Across from me, on the side of the famous gold-colored window of Bellini - the only bit of St. Peter’s damaged by bombing during the war - were a group of pilgrims from India, garbed in their beautiful, colorful saris. Everywhere were the women in black - the nuns, the widows, the old.
The young too, in the little black Spanish lace veil seen everywhere in Rome these days. And here and there a delegation of children, usually in black, too - many of them little boys with a dash of color in their ties.

Soon the white handkerchiefs began waving - sea on sea of white handkerchiefs, waving from as far as I could see. A sister on my right handed me her precious binoculars and I look through them toward the front of St.
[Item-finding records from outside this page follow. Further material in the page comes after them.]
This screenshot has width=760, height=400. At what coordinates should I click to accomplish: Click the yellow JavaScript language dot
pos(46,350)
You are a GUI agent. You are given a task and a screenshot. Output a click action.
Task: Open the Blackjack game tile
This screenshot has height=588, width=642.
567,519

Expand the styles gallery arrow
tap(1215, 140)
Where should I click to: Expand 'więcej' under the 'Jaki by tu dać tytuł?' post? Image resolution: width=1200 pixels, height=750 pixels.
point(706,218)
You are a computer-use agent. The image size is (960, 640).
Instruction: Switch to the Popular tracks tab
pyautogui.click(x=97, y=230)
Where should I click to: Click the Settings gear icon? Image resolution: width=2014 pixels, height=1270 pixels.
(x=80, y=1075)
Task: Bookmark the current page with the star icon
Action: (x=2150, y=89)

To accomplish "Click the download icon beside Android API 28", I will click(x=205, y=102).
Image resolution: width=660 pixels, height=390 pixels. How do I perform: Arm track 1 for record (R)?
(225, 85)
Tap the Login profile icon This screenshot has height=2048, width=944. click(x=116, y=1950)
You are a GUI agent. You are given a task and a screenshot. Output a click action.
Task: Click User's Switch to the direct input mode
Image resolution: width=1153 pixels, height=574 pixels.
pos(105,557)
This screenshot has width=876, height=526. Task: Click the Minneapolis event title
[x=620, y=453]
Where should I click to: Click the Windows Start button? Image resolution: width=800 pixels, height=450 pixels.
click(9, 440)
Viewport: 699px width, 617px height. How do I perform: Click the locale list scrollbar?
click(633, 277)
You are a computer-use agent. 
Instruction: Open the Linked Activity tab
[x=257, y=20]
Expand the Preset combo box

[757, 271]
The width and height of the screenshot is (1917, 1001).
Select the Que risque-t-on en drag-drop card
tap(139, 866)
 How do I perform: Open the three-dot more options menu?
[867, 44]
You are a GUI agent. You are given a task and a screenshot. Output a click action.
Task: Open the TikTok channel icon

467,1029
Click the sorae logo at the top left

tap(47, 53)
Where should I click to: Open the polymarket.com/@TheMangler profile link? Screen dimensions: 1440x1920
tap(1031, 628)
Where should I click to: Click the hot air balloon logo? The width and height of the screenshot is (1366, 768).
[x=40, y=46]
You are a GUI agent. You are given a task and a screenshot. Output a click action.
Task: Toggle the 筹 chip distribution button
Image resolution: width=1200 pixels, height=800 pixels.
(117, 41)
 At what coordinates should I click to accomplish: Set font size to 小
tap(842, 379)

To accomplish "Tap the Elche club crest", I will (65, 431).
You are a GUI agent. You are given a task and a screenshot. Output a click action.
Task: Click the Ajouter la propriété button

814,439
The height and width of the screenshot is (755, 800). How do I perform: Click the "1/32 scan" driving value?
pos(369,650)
Peter’s, to see the white-robed Pope, mounted on a gold-embroidered chair borne on the shoulders of men dressed all in Cardinal’s Red, slowly being borne toward the tribune in the center.

Slowly, reaching out with both hands toward the people on both sides of him, and swaying from side to side, he came nearer and nearer, until he was finally just under the great dome. Then his bearers brought him slowly around the tribune so that hose to the back and on the sides would be able to see and be blessed.

He looked like very happy man, this slender, lean-faced 74-year-old Pope Pius XII, and you got the feeling that he desperately wanted to reach out to all, missing none.

There were many, many “Viva’s!” Then came his voice, acknowledging the presence of the people everywhere, calling the names of the countries and the regions and the towns. As each name was spoken, the white handkerchiefs waved even more frantically and many were the tears from under the cowls of the nuns on our stand.

A fat old woman behind me, who came to the stand after I did, almost fell of of the bench on which she was elevated, landing heavily on my shoulder in breaking her fall. The man with her, evidently a son, was all apologies, as was she, once the tears were wiped away.

Slowly, deliberately, the Pope read the special Holy Year prayer in five languages. I listened intently to the words in English and found the softness and the liquid quality of the slightly Italian pronunciation pleasing, almost musical.

When the prayers were finished, he descended and walked among the delegation to the front and right of him. It wasn’t until later that I learned the special blessings were for the pilgrims from Ireland.

Then, to the tune of the famous song - Christ wins, He rules, He reigns (in Latin) - he passed slowly around once more on his way out among the endless sea of upturned faces ahead.

(Note: This article was printed in the Detroit Free Press on Sunday, May 7, 1950, Section D.)